Donald McCaig: The Mark Twain of Dog Writers - Modern Farmer

Donald McCaig: The Mark Twain of Dog Writers

In 1970, bestselling author Donald McCaig got a little land, a few sheep and a sheepdog. Before long, he was traveling far and wide to test his and his dogs' shepherding skills.

Donald McCaig and his border collie Fly.
Photography Andrew Jenner

Modern Farmer: So you’re blurbed as “the Mark Twain of dog writers” on the cover of your new book.
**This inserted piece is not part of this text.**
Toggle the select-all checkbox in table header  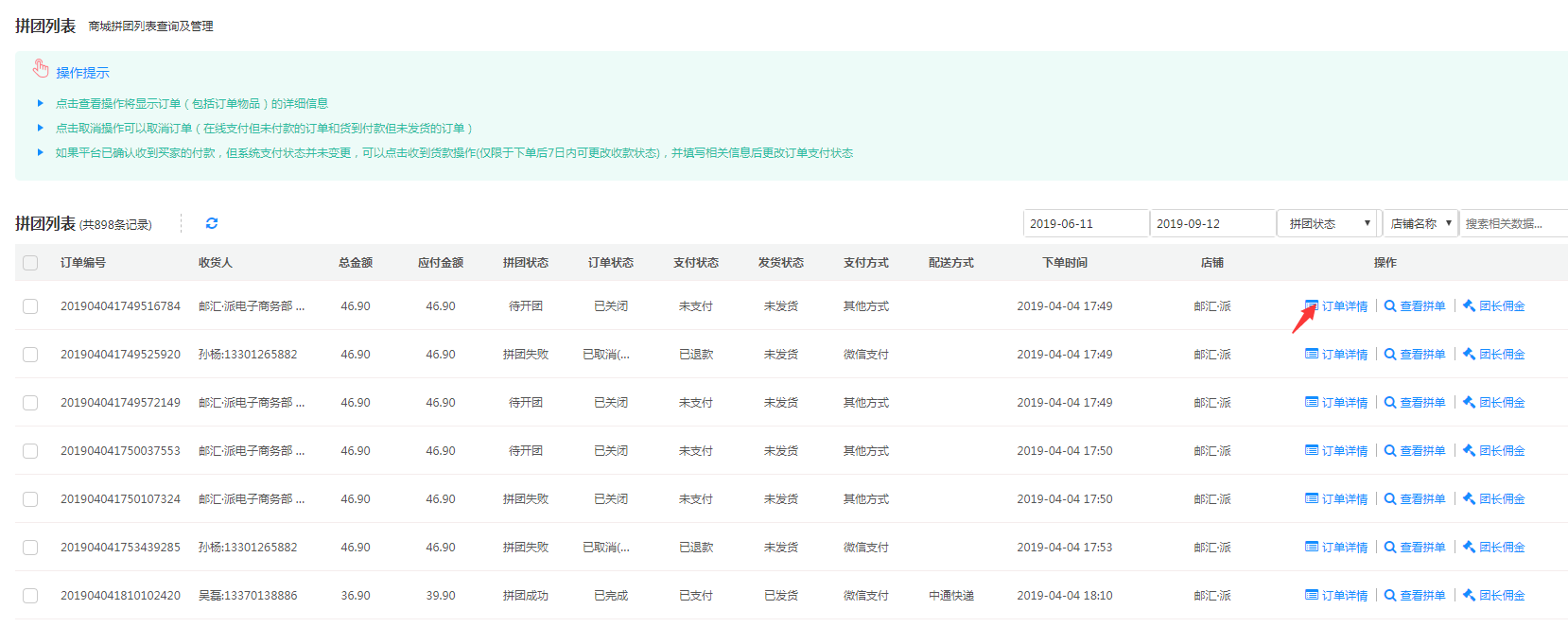point(30,263)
Donald McCaig: Well, any dog writer who has a sense of humor gets that title. They’re generally sort of a humorless bunch.

MF: Really?

DM: It’s a little like theological disputes. There really isn’t a whole lot of difference between the Baptists and the Presbyterians, but don’t tell either one of them that. Well, there isn’t a whole lot of difference between people who use nothing but clicker training and people who use correction methods — but don’t tell either one of them that. Boy, they get mad at each other. I mean real mad, to the point of just one shade this side of libelous. It’s a funny world.

MF: What came first for you, writing or sheepdogs?

DM: I published my first book before I had these dogs, and had no idea that I was going to get involved with them to this extent. When I got my first one, Pip, we had sheep already. I got him to help. Then I wrote a book about him.

We writers fall in love easily. You have to be very interested in something and then get very interested in something else. I thought it was going to be the same thing with these dogs. I just figured that it was going to be another one of the passing enthusiasms. And, as you can tell, it ended up being a real passion.

MF: What was the first piece of writing you ever published?

DM: Lord. Poetry, probably. The first piece I ever got paid for, however, was my 1/286th part of a National Book Award. The Whole Earth Catalog won the National Book Award, and I had an article in there about snowshoes. So I have 1/286th of the award. I did a page count. I think they paid me 10 bucks.

MF: How did you end up all the way out here?

The land was cheap, and we were young and ignorant. Young and ignorant ain’t bad. You can get a lot done if you’re young and ignorant.

DM: I just started rolling and this was as far as I got. We were looking for land along the Appalachian chain and hit on this. One thing we were looking for was clean water, and clean water back in the late ’60s was rare. But these streams here are clean, and the land was cheap, and we were young and ignorant. Young and ignorant ain’t bad. You can get a lot done if you’re young and ignorant.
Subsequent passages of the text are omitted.